*DIRECTIVE*
Rewrite the part of the data below that opens with the line containing "You are a computer-use agent." and closes with the line containing "The height and", both lines included, keeping every line and shifting each click coordinate in the answers by -143. Leave the pictures out of your version.

*INFORMATION SUPPLIED*
☆ ☆ ☆

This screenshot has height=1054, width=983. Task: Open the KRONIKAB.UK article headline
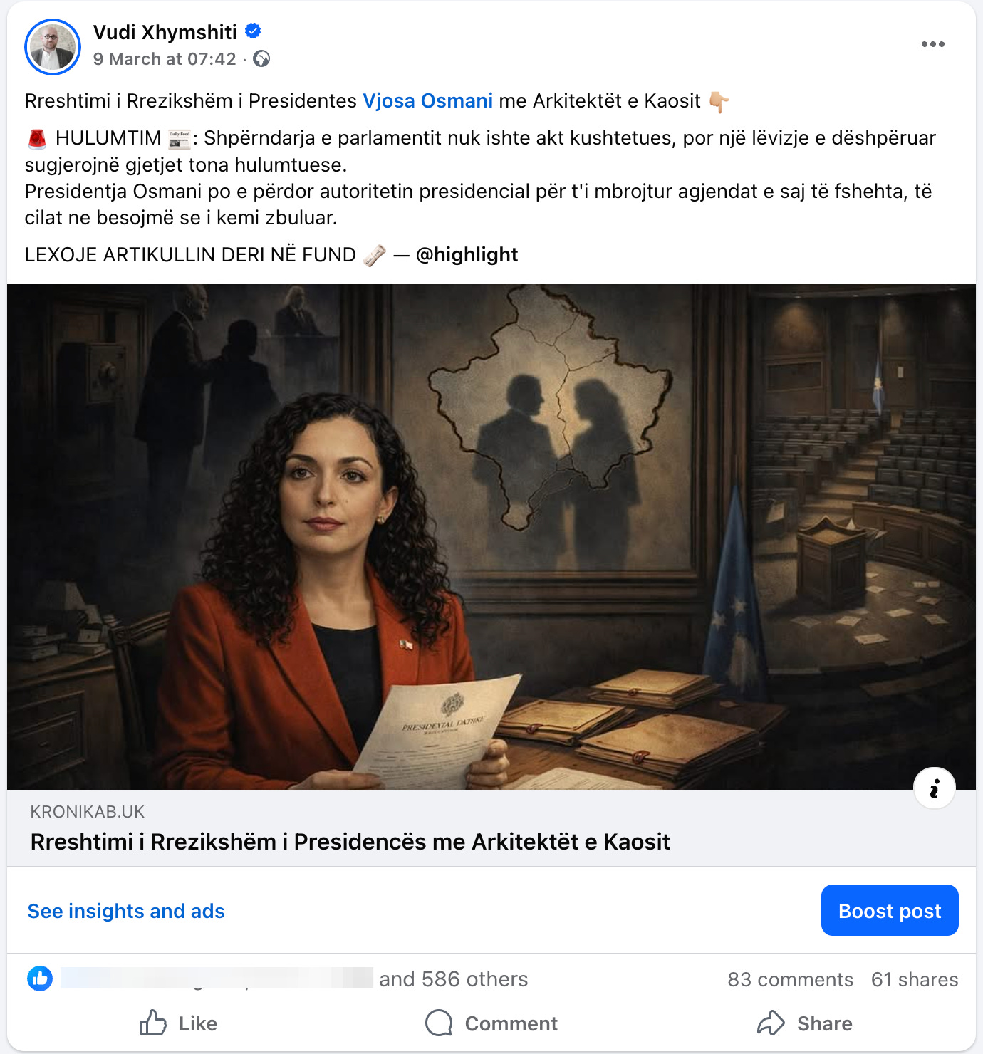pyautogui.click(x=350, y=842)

☆ ☆ ☆

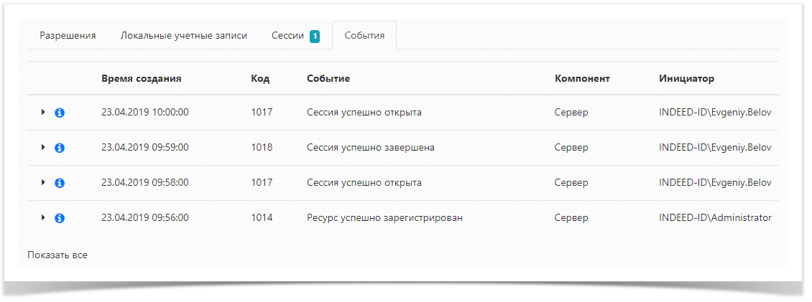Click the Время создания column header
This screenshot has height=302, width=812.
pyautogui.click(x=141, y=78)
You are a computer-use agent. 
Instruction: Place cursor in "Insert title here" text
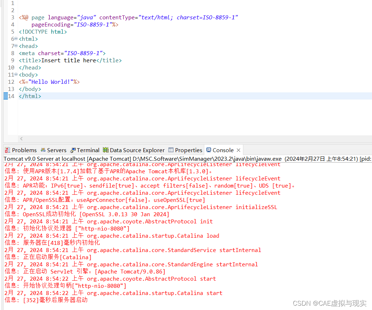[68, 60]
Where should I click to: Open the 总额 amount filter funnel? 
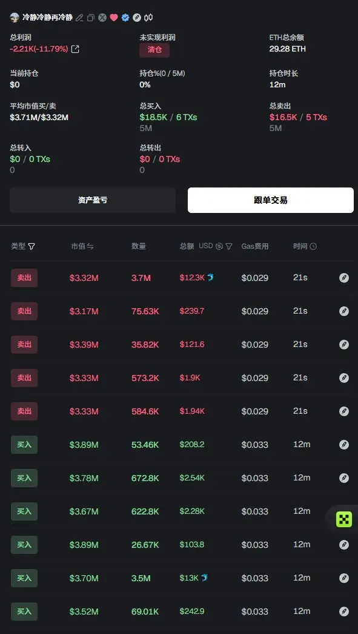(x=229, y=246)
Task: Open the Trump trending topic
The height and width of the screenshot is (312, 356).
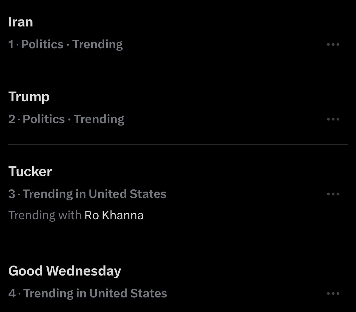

☆ ☆ ☆

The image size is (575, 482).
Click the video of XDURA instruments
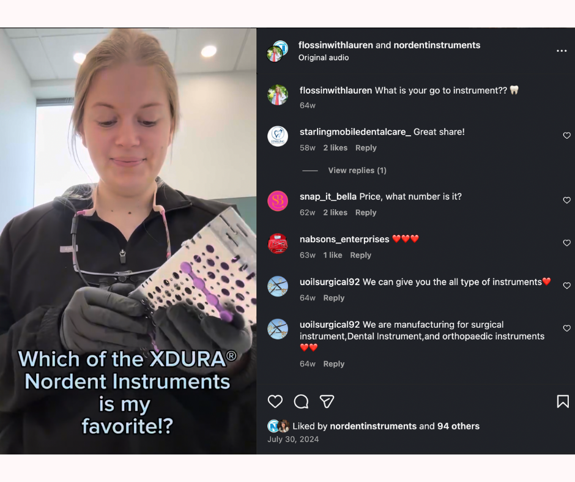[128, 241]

☆ ☆ ☆

*WRITTEN ANSWER*
You are a computer-use agent. 
Instruction: Place cursor in "Insert title here" text
[-75, -83]
Where should I click to: Open the 总额 amount filter funnel? 
(x=86, y=103)
Task: Open the Trump trending topic
The height and width of the screenshot is (312, 356).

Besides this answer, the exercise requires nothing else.